During the screening of clips from the jury-picked best of the year, the studios clapped for their own: on the verge of merging with Discovery, Warner Bros. executives Ann Sarnoff, Toby Emmerich, and Jeff Goldstein clapped for “King Richard” as well as “Dune,” whose writer-director Denis Villeneuve is tortured whenever he isn’t writing “Dune 2” in a quiet room.
“Dune” producer, Legendary’s Mary Parent, joined her old New Line Cinema colleagues for a reunion photo, among them Warner’s Emmerich, MGM/UA’s Michael DeLuca, and Universal’s Donna Langley. MGM is rooting for Paul Thomas Anderson’s “Licorice Pizza,” whose director Paul Thomas Anderson enjoyed hanging with his young discovery Cooper Hoffman.
There was love in the room for Oscar-winner Rita Moreno, who appeared in the reel celebrating the best films of decades ending in “1.” 1961 was the year the first “West Side Story” swept to 10 Oscars wins. Steven Spielberg’s version (written by AFI attendee Tony Kushner), is nominated for seven, including Picture and Director, with Supporting Actress contender Ariana DeBose (also celebrating TV musical “Schmigadoon”) the likeliest to take home a prize.
Another star with two allegiances was Bradley Cooper (featured in clips for both Guillermo del Toro’s “Nightmare Alley” and Paul Thomas Anderson’s “Licorice Pizza”), who stepped over to greet Spielberg, who later confabbed with fellow Oscar nominee Kenneth Branagh (“Belfast”).
They will both participate in Saturday morning’s annual DGA directors symposium which includes Campion, Anderson, and Villeneuve, ahead of the DGA Awards that night, one of several award shows this weekend; after that Branagh will head to London for Sunday night’s BAFTAs.

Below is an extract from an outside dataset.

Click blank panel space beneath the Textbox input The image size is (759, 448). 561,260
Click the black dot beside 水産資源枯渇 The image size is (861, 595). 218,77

Some BAFTA attendees who are also nominated for Critics Choice Awards will crowd into a separate room to join the the live CCAs over a satellite feed.
Disney, which released Twentieth Century’s “West Side Story,” was another subject of discussion; rising studio stars Peter Rice and Dana Walden represented the studio at the AFI lunch, just after news broke that CEO Bob Chapek had apologized to his LGBTQ employees over the studio’s financial support of backers of Florida’s “Don’t Say Gay” bill, and vowed to pause all political donations in the state.
The other hot topic was when and how the studios will supply struggling theaters with more movies, from Pixar family fare to mid-range movies going straight to streaming; exhibitors cannot thrive on Warners’ “The Batman” alone — which did draw 31 percent moviegoers over 35, a good sign for the most important thing on the mind of theatrical exhibitors.
While Emmerich and Sarnoff are relieved to be out of Warners’ day-and-date quagmire, “older audiences need to return,” Sarnoff said. For his part, Emmerich smiled when I asked if Baz Luhrmann’s “Elvis” will be showing at Cannes. I’ll take that as a yes.